Vater ST, Hollingsworth L, Baldwin DM, Warshawsky D. 1991. Comparative metabolism of 7,12-dimethylbenz[a]anthracene by the perfused liver and liver microsomal preparations from Sprague-Dawley rats. Carcinogenesis 12(12):2379–2382.
Abstract
The metabolism of DMBA by microsomes and various cell cultures has been widely studied. However, the biotransformation of this compound by intact organs has not been well characterized. In order to compare the metabolism of DMBA in the whole liver with that in subcellular preparations, we used an in situ single-pass rat liver perfusion system and rat liver microsomes. [14C]DMBA was infused into the livers of Sprague-Dawley rats during the first 60 min of a 120 min perfusion. HPLC analysis of extracts of perfusate samples indicated that DMBA was rapidly oxidized in this system to a series of metabolites.

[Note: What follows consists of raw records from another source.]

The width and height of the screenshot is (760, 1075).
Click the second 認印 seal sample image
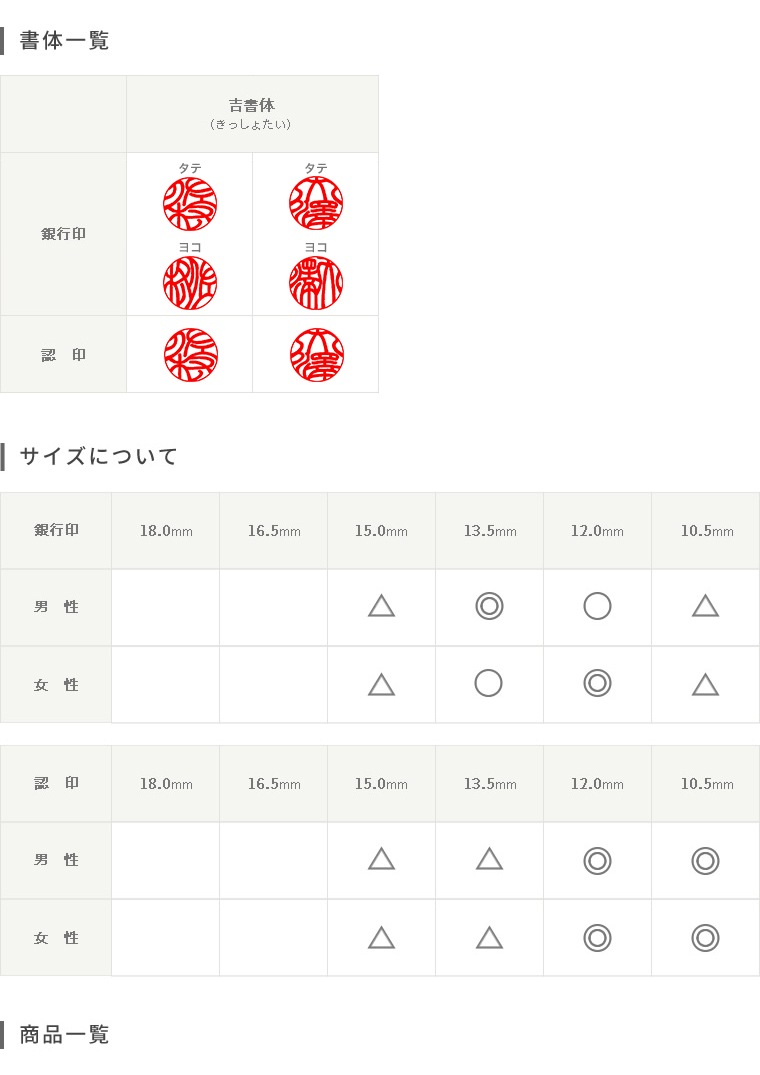coord(317,355)
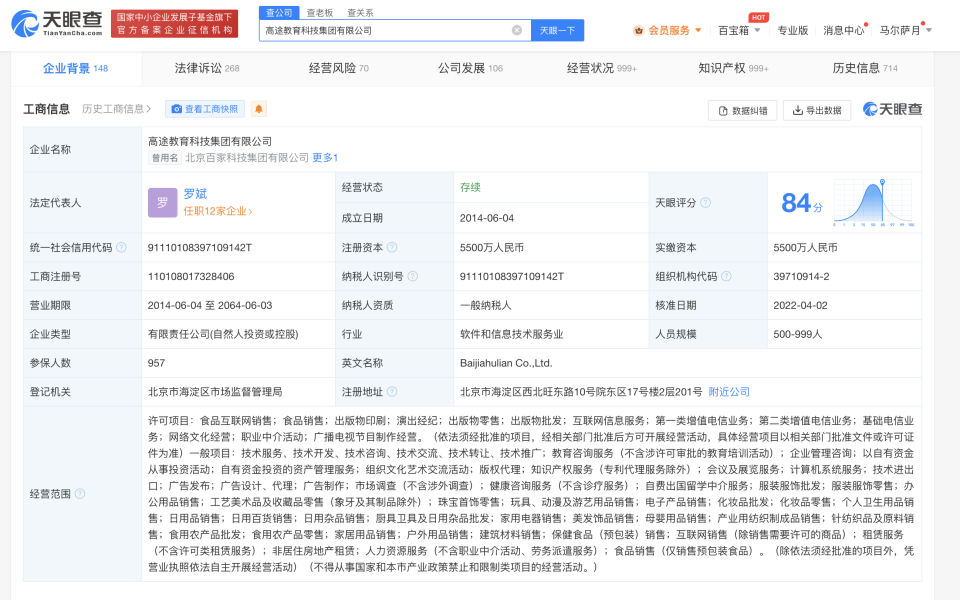Click the TianYanCha logo to go home

click(57, 23)
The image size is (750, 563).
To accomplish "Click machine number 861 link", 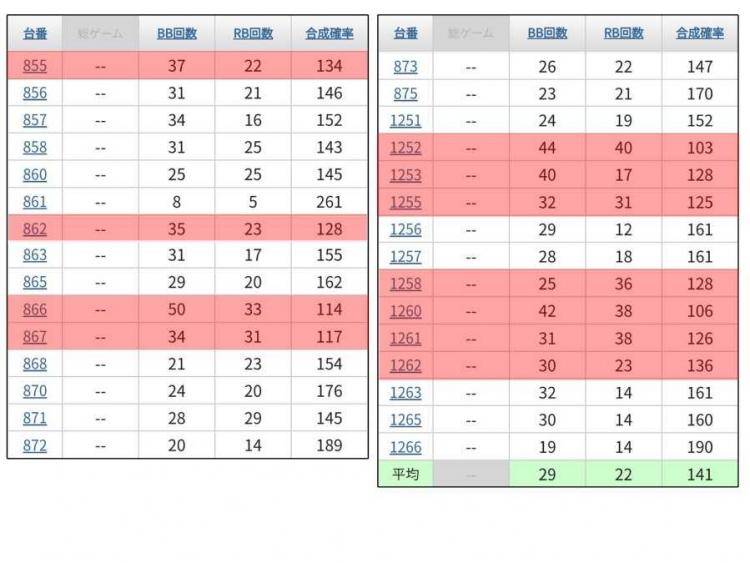I will 35,202.
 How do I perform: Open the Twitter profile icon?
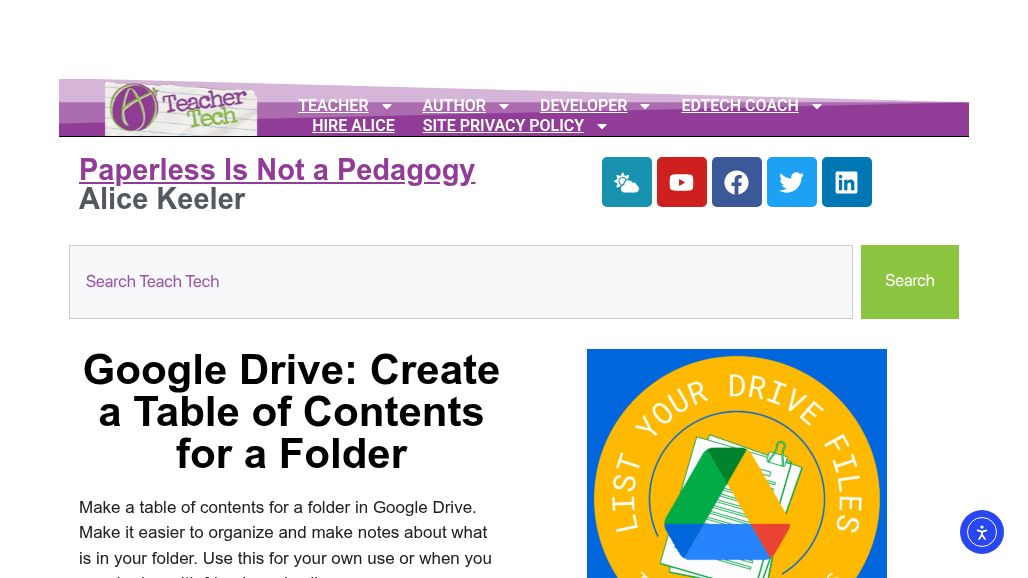click(x=791, y=182)
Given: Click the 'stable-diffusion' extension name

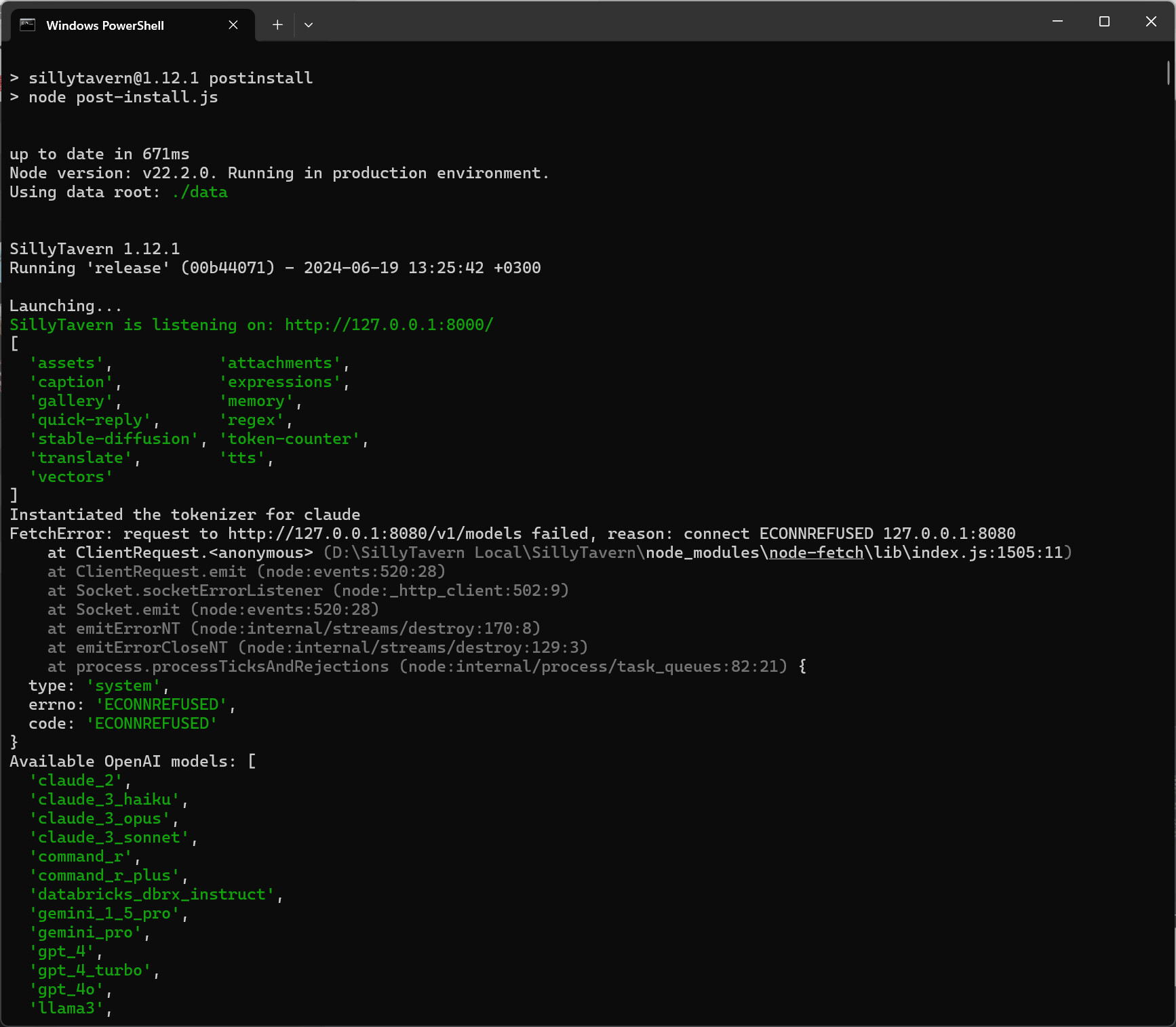Looking at the screenshot, I should [x=114, y=439].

The major products were polar metabolites including the trans-5,6- and the trans-10,11-dihydrodiols (46%), the trans-3,4-dihydrodiol (5%) and the 7-OHM-12-MBA and the 12-OHM-7-MBA metabolites (12%) of DMBA. Microsomes prepared from livers of corn oil treated rats were incubated with [14C]DMBA for 60 min, then extracted. In the microsomal system the major DMBA metabolites were the trans-8,9-dihydrodiol (6%), the 7- and 12-hydroxymethyl (20%), and the 3- and 4-hydroxy (11%) of DMBA with the more polar metabolites and the trans-3,4-dihydrodiol present at lower levels (12 and 3% respectively). This is the first report of DMBA metabolism in a whole liver preparation and the results are clearly different from those obtained in subcellular preparations in our laboratory and in cell culture systems elsewhere. These results have important implications for understanding DMBA biotransformation in vivo.